Matt barely saw it coming in time to avoid it. Reacting instinctively, he threw up his left arm and swung hard with his right. Pandemonium erupted; women screamed, men jumped out of their chairs, Parker crashed to the floor, and white lights exploded in the background. Lisa called him a bastard, Matt looked toward her, and a small fist connected with his eye at the same instant Meredith bent down to help Parker off the floor. Matt instinctively drew back his fist to return the blow, realized it was Lisa who'd hit him, and checked the motion, but his elbow connected with something hard behind him and Meredith cried out. Joe was hurtling forward, plowing through the fleeing diners, and Matt caught Lisa's wrists to stop the hellcat from punching him again while photographers appeared out of nowhere, crowding in for more shots. With his free hand Matt yanked Meredith away from Parker's prone body and thrust her at Joe. "Get her out of here!" he yelled, trying to block her from view of the cameras with his own body. "Take her home!"

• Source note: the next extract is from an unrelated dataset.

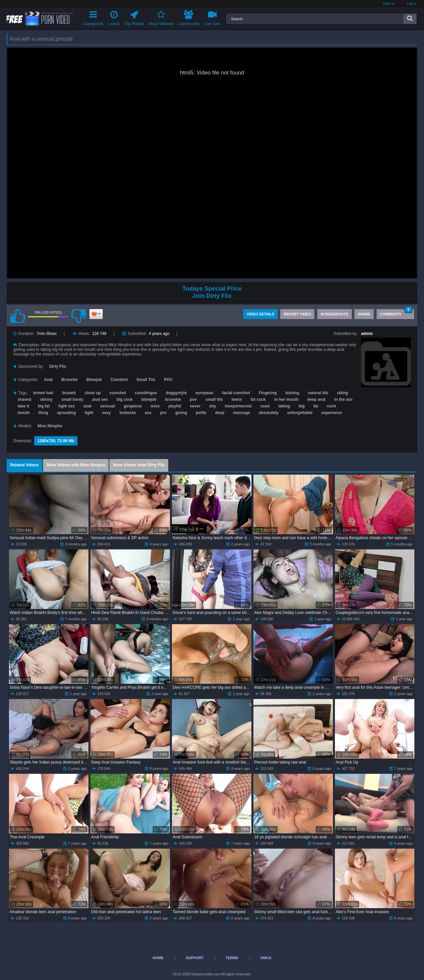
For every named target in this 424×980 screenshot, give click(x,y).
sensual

Suddenly Meredith felt herself being half lifted off her feet and shoved through the shouting crowd toward the kitchen's swinging doors. "There's a back way out," Joe panted, dragging her in his wake past startled cooks hovering over steaming pots and gaping waiters with loaded dinner trays. He threw his shoulder at the back door, sending it flying open and crashing against the back of the brick building, and they plunged into the frigid night air and into the rear parking lot, ignoring the parking lot attendant. Jerking the door of the limo open, Joe shoved her into the back of it and down onto the floor. "Stay down," he shouted, already slamming her door and running for the driver's door.
In a blur of unreality, Meredith stared at the fuzzy threads of the dark blue carpet a half inch from her wide eyes, unable to believe this was happening! Refusing t cower on the floor, she shoved herself upward, trying to crawl into the seat just as the car engine roared to life. The Cadillac blasted out of the parking lot, tires screaming, careening around the corner on two wheels, dumping Meredith back onto the floor in an ignominious heap. Streetlights flew by the windows in a white blur as the car raced crazily down one street and up another, and it belatedy occurred to her that they weren't circling and going back to the restaurant for Lisa.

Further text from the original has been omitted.